From the listing below, copy each line where "will" occurs.
------ Input for this task ------
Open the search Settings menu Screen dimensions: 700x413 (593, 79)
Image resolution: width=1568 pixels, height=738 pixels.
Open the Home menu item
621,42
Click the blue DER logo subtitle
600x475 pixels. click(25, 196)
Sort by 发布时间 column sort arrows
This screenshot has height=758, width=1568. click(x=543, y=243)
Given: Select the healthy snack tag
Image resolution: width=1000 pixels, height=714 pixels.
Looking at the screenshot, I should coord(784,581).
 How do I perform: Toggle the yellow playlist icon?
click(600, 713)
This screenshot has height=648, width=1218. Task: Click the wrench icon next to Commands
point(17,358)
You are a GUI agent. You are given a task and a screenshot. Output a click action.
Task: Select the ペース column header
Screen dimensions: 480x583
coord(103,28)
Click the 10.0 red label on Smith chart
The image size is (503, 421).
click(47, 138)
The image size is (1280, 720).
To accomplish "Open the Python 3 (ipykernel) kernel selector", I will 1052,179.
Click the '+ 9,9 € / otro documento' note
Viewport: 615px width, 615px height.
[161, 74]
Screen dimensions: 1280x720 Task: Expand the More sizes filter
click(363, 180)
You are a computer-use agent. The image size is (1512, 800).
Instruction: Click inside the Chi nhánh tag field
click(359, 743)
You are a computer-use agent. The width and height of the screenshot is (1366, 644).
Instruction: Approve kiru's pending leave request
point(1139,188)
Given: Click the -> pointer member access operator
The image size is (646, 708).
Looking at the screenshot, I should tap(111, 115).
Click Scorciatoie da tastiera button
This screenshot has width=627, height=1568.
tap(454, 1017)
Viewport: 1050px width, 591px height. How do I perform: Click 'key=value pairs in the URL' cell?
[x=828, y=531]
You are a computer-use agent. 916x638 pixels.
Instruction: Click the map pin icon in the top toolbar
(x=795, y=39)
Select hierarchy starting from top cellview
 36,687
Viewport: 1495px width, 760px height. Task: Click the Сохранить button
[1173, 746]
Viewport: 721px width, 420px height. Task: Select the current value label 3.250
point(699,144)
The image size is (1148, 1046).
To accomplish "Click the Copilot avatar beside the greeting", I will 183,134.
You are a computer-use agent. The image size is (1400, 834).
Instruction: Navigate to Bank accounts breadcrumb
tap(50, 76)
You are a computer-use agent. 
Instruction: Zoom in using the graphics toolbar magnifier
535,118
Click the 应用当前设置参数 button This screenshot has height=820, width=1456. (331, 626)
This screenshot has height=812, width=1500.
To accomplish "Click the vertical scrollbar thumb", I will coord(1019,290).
------
### Expected answer
To accomplish "Open the Python 3 (ipykernel) kernel selector", I will 1052,179.
To accomplish "Click the Copilot avatar beside the greeting", I will 183,134.
To accomplish "Click the vertical scrollbar thumb", I will coord(1019,290).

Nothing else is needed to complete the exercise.